Legislation Cited: Uniform Civil Procedure Rules 2005 (NSW)
Category:Procedural and other rulings
Parties: All North Shore Pty Ltd (Plaintiff)
Babbage Pty Ltd (Defendant)
Representation:

Counsel:
M Bennett (Plaintiff)
G O’Shea (Defendant)

  Solicitors:
Mitry Lawyers (Plaintiff)
P J Ellis Solicitors (Defendant)
File Number(s): 2018/323127

Judgment

  1. By lease commencing on 1 January 2018, the defendant agreed to lease to the plaintiff, for a period of three years terminating on 31 December 2020, the "Premises" described in clause 1.1 of the lease as follows:

Premises means the part of the Land and the Building highlighted in yellow on the plan annexed to this lease as Annexure C comprising of Parking (Underneath) and adjacent courtyard, excluding any common parts of the roof walls, guttering, plumbing and foundations but including all internal surfaces. It expressly excludes the adjoining workshop including those rooms underneath the Premises which are accessible from the workshop. It also includes the Landlord’s Fitout and any structural modifications made to the Building by the Tenant.

  1. The plan annexed to the lease and marked "C" is spectacularly unclear. Neither of the two copies in evidence contains any yellow highlighting. The evidence of the defendant's solicitor is that he holds an original copy of the lease and that there is no yellow highlighting on Annexure C to that document.

  2. The plaintiff came to court on 22 October 2018 because, on the plaintiff's case, the defendant was first of all obstructing access to part of the premises and, secondly, itself using part of the premises. I was satisfied that there was a serious question to be tried, and that the balance of convenience favoured the granting of ex parte interlocutory relief. Accordingly, I did so.

  3. The matter came back before the court today. The defendant's case is, first of all, that the lease is void for uncertainty, because the annexure, by reference to which the premises are defined, is not highlighted in yellow and accordingly it is not possible to determine, from that annexure, what is the area of land that is the subject of the lease. That part of the defendant's case is substantiated by the evidence to which I have referred.

  4. There appear to be at least two possible answers to that defence. The first is that the description, although it includes a reference to Annexure C, also describes what is and what is not part of the Premises that are the subject of the lease. It may well be possible, by inspecting the property, to give content to that definition so as, in turn, to give certainty to the description of the Premises.

  5. The other possible answer is that the lease could be rectified so as to coincide with the common intention of the parties at the time they made it of what it was that was to be the subject of the lease. I understand from Mr O'Shea of Counsel, who appeared for the defendant today, that there may be some dispute as to precisely what was agreed. None of that means that there is not a serious question to be tried.

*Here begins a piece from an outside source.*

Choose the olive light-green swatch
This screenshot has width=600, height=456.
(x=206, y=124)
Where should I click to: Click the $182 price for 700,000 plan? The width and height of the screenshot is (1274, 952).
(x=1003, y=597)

On the contrary, it confirms that there is.

  6. The next answer that the defendant makes is its assertion that the plaintiff agreed that the defendant have the use of part of what, on the face of the lease, appears to comprise the Premises. For example, those Premises include a hoist which apparently is used for the purpose of the defendant's mechanics business conducted from other parts of the overall property. I agree with Mr O'Shea that it would be surprising if the defendant, by the lease, gave away its right to use that equipment. Mr O'Shea submitted that there was other equipment in the same category. That may be so; but at present there is no evidence of that.

  7. The plaintiff's response to this submission is that it is prepared to consent, as a term of any injunction, to an exception in favour of the defendant to use the hoist and the space immediately to the north of it and adjacent to the northern wall of the basement (if I have not got that correct, I will be corrected in due course).

  8. Obviously enough, if some arrangement along those lines is to be crafted, the defendant will need to be assured of reasonable access to that part of the space which, by concession at present, it may continue to use.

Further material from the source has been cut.